Nicolas Cop

Nicolas Cop (* around 1501 in Paris, † 1540; well Nicolaus Cop, Nicholas Copus; Kopp; fr: . Nicola ) was a rector and physicians.

Life

He was the youngest son of William Kopp, the personal physician to the French king Francis I and a friend of Erasmus of Rotterdam. His brothers Jean and Michel were canons and legal adviser in Paris or pastor in Geneva.

Cop studied in Paris philosophy and medicine, taught philosophy from 1530 at the Collège Sainte -Barbe and was appointed on October 10, 1533 as Rector of the University of Paris. His successor at the Collège Sainte -Barbe was the Portuguese humanist and educator André de Gouveia. He was friends with the king's sister Margaret of Navarre. He used his position to rehabilitate their work Le Miroir de l' âme Pecheresse.

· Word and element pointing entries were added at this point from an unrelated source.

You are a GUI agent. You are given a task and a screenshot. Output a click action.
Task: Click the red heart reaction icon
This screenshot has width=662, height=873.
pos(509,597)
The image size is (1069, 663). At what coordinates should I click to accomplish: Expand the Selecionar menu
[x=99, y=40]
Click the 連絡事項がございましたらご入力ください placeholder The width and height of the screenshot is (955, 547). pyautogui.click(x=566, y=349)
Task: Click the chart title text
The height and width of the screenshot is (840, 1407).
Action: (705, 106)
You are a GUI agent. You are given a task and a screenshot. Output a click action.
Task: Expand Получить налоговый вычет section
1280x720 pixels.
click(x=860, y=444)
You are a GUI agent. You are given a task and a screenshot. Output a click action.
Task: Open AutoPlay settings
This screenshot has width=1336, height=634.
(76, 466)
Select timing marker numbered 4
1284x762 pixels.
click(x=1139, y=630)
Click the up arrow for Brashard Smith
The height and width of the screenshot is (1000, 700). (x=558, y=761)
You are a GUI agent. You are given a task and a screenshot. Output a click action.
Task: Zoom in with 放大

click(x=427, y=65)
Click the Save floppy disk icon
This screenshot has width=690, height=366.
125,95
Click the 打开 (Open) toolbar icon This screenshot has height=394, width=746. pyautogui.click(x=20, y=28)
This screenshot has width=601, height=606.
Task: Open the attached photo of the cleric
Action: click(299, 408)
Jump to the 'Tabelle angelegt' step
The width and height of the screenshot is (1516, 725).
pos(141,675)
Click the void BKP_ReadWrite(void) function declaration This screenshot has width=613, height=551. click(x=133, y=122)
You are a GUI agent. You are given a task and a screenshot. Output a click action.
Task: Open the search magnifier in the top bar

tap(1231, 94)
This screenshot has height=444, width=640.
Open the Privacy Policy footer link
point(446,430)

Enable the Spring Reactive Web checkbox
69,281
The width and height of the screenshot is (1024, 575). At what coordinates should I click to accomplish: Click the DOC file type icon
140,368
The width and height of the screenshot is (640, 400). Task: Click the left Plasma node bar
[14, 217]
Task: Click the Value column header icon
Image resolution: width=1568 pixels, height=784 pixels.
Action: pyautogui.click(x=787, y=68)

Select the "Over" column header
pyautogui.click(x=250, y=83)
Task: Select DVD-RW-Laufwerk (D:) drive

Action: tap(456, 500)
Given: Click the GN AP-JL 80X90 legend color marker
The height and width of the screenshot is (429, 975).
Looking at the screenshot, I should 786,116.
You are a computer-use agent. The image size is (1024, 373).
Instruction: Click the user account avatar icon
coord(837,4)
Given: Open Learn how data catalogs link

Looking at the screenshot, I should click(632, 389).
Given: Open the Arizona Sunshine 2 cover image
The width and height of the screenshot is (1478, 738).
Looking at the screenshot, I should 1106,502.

After his Protestant colored inaugural speech of November 1, 1533 which arose most likely with the participation of John Calvin, both had to flee from Paris. Cop went up in February 1534 to Basel and then met in Freiburg with Erasmus and Ludwig Baer. He maintained contact with the reformers in Strasbourg and Ludovicus Carinus, whom he knew well from Paris.

He went back to Paris, where he acquired the medical licentiate in May 1536. The following year he was recalled to Scotland, where the newly married Madeleine was suffering from France. He also taught medicine at the University of Paris, but died suddenly in winter 1539/40.